_WHAT YOU ARE ASKED TO DO_
Once the pictures are set aside, output all the records exactly.

_RECORDS SUPPLIED_
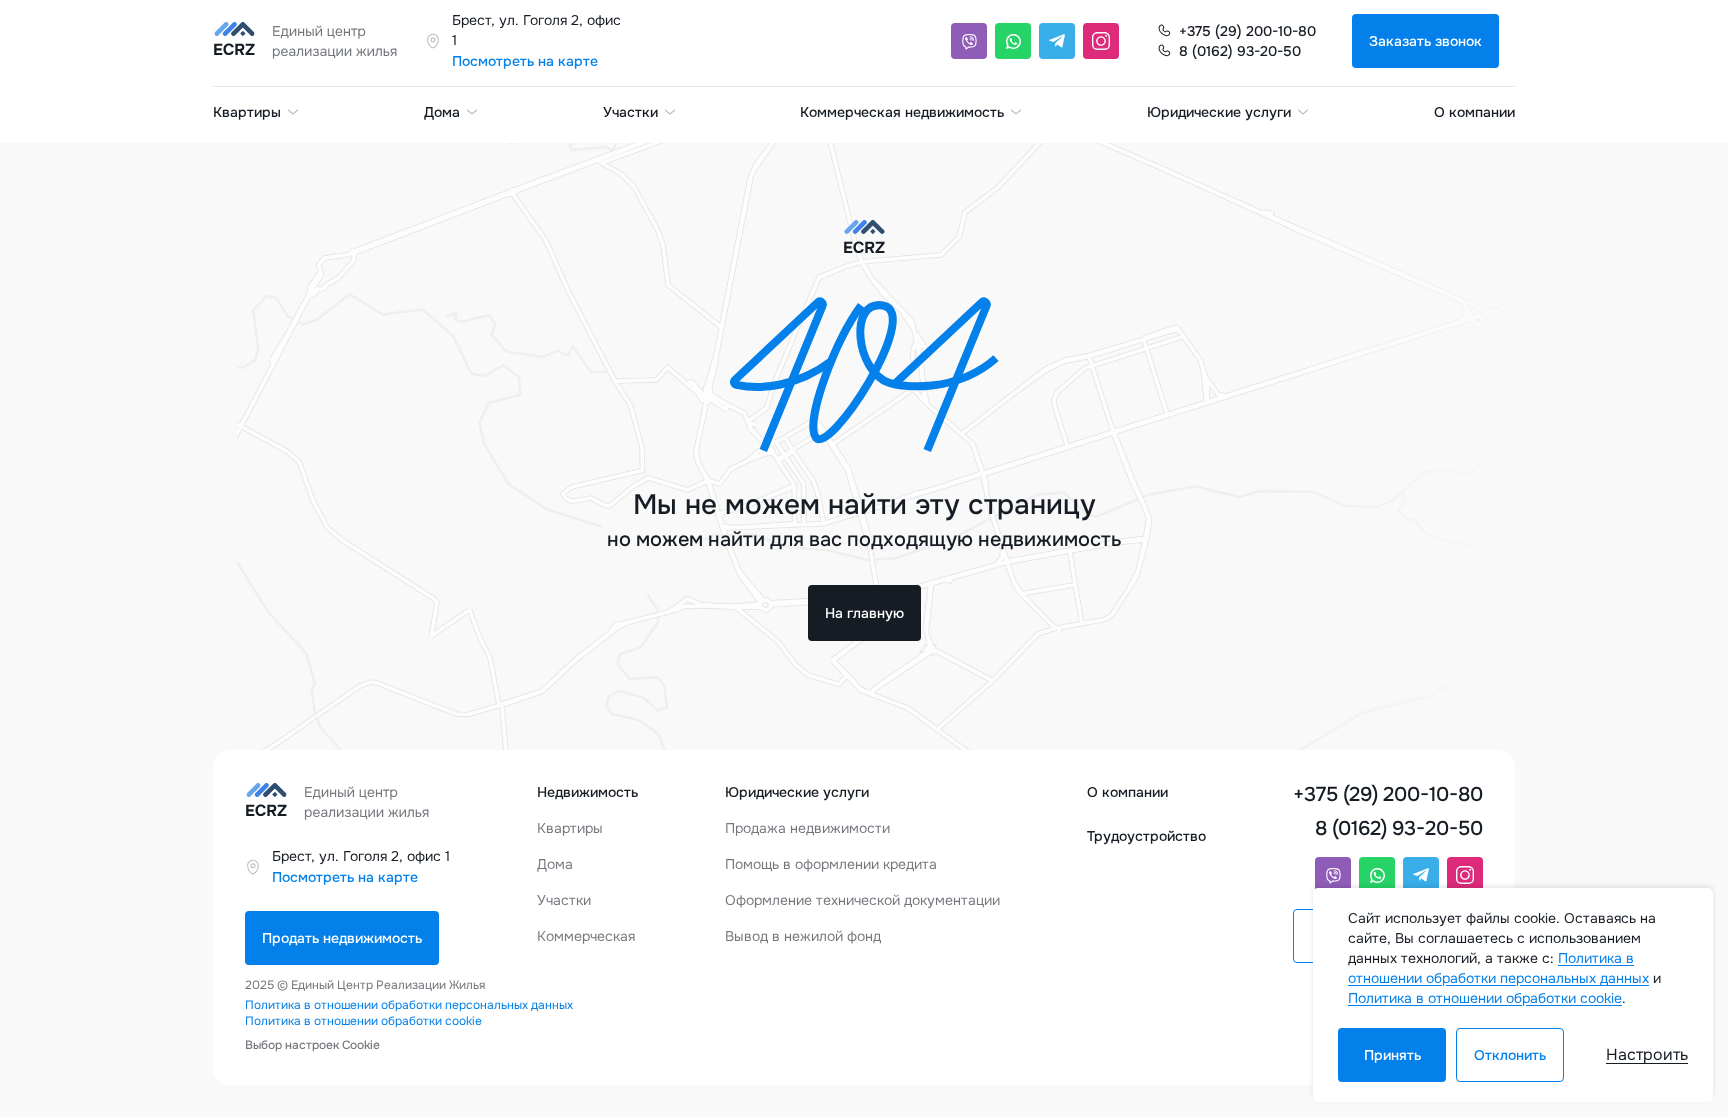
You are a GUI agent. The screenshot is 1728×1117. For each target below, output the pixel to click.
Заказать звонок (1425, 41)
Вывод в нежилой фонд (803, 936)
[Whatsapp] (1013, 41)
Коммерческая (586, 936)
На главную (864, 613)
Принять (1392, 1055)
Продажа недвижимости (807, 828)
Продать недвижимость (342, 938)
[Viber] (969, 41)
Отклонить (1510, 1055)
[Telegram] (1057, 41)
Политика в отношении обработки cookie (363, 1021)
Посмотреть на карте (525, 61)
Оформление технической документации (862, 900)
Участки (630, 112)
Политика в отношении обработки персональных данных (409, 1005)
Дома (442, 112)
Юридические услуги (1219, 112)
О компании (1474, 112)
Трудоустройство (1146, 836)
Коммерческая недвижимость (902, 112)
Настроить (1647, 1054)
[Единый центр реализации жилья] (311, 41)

_RESULT FOR THIS TASK_
You are a GUI agent. The screenshot is 1728×1117. For each target below, output the pixel to click.
Заказать звонок (1425, 41)
Вывод в нежилой фонд (803, 936)
[Whatsapp] (1013, 41)
Коммерческая (586, 936)
На главную (864, 613)
Принять (1392, 1055)
Продажа недвижимости (807, 828)
Продать недвижимость (342, 938)
[Viber] (969, 41)
Отклонить (1510, 1055)
[Telegram] (1057, 41)
Политика в отношении обработки cookie (363, 1021)
Посмотреть на карте (525, 61)
Оформление технической документации (862, 900)
Участки (630, 112)
Политика в отношении обработки персональных данных (409, 1005)
Дома (442, 112)
Юридические услуги (1219, 112)
О компании (1474, 112)
Трудоустройство (1146, 836)
Коммерческая недвижимость (902, 112)
Настроить (1647, 1054)
[Единый центр реализации жилья] (311, 41)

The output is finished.